In http://www.uniprot.org/faq/28 there are some sample scripts. I tried the Perl one and it seems to work, so the problem is my Python attempts. The (working) script is:
## tool_example.pl ##
use strict;
use warnings;
use LWP::UserAgent;
my $base = 'http://www.uniprot.org';
my $tool = 'mapping';
my $params = {
from => 'ACC', to => 'P_REFSEQ_AC', format => 'tab',
query => 'P13368 P20806 Q9UM73 P97793 Q17192'
};
my $agent = LWP::UserAgent->new;
push @{$agent->requests_redirectable}, 'POST';
print STDERR "Submitting...\n";
my $response = $agent->post("$base/$tool/", $params);
while (my $wait = $response->header('Retry-After')) {
print STDERR "Waiting ($wait)...\n";
sleep $wait;
print STDERR "Checking...\n";
$response = $agent->get($response->base);
}
$response->is_success ?
print $response->content :
die 'Failed, got ' . $response->status_line .

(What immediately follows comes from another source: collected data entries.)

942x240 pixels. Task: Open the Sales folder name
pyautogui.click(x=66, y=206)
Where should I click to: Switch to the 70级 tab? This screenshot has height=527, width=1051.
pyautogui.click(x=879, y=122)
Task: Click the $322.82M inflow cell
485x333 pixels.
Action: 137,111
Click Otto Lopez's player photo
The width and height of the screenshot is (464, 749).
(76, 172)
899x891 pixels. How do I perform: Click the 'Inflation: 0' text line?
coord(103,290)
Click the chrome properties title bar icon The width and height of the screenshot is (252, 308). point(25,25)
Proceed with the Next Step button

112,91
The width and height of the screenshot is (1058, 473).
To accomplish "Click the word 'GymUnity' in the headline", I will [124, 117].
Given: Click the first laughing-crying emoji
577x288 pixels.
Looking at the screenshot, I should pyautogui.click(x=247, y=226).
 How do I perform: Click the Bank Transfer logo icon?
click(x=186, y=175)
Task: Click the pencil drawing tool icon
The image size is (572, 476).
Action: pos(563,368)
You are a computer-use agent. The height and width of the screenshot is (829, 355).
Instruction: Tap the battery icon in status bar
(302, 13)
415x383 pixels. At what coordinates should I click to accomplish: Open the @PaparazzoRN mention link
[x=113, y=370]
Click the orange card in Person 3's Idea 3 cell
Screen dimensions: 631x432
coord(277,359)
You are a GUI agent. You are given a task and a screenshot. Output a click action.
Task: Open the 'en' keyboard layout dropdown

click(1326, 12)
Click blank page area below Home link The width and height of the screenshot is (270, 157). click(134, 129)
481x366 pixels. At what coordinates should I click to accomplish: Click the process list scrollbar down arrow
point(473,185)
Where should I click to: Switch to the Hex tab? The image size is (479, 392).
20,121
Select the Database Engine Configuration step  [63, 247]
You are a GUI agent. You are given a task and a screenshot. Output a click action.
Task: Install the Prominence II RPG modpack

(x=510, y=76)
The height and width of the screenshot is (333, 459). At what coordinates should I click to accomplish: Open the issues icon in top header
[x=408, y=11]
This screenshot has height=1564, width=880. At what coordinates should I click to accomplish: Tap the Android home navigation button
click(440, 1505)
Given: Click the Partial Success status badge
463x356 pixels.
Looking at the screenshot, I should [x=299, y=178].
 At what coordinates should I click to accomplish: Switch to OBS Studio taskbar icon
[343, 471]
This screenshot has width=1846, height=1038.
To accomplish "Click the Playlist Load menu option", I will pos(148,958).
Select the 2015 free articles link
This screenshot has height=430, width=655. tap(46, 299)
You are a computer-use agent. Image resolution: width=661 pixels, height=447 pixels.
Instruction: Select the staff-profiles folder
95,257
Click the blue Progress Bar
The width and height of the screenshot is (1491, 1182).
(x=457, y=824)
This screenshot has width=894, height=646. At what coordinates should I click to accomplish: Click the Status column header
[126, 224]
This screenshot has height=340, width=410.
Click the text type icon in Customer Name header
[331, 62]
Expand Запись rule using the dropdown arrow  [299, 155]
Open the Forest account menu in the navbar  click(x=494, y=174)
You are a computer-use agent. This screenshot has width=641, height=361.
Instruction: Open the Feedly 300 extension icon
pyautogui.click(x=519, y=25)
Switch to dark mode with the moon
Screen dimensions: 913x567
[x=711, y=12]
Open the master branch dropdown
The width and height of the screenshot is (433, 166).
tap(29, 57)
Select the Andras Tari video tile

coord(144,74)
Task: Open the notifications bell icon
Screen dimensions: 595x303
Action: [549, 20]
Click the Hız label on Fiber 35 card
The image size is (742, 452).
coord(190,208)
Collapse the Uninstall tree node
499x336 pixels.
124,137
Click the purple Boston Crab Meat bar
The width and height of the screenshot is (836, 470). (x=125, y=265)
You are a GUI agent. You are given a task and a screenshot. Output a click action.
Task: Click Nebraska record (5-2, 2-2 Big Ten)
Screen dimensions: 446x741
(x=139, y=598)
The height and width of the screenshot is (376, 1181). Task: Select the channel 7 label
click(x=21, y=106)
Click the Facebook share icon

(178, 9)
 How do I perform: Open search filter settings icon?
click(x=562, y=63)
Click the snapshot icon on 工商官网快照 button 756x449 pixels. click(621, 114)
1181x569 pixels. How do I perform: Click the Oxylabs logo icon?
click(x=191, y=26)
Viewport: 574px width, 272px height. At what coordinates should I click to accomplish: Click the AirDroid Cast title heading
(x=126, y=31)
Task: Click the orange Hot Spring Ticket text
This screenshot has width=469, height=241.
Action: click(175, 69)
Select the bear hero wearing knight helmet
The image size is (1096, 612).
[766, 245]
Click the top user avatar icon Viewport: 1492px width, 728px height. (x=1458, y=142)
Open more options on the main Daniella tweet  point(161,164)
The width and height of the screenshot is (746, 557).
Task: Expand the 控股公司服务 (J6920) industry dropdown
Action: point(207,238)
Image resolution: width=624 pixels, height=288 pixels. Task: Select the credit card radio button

' for ' . $response->request->uri . "\n";
My questions are:
1) How would you do that in Python?
2) Will I be able to massively "scale" that (i.e., use a lot of entries in the query field)?
question #1:
This can be done using python's urllibs:
import urllib, urllib2
import time
import sys
query = ' '.join(sys.argv)
# encode params as a list of 2-tuples
params = ( ('from','ACC'), ('to', 'P_REFSEQ_AC'), ('format','tab'), ('query', query))
# url encode them
data = urllib.urlencode(params)
url = 'http://www.uniprot.org/mapping/'
# fetch the data
try:
foo = urllib2.urlopen(url, data)
except urllib2.HttpError, e:
if e.code == 503:
# blah blah get the value of the header...
wait_time = int(e.hdrs.get('Retry-after', 0))
print 'Sleeping %i seconds...' % (wait_time,)
time.sleep(wait_time)
foo = urllib2.urlopen(url, data)
# foo is a file-like object, do with it what you will.
foo.read()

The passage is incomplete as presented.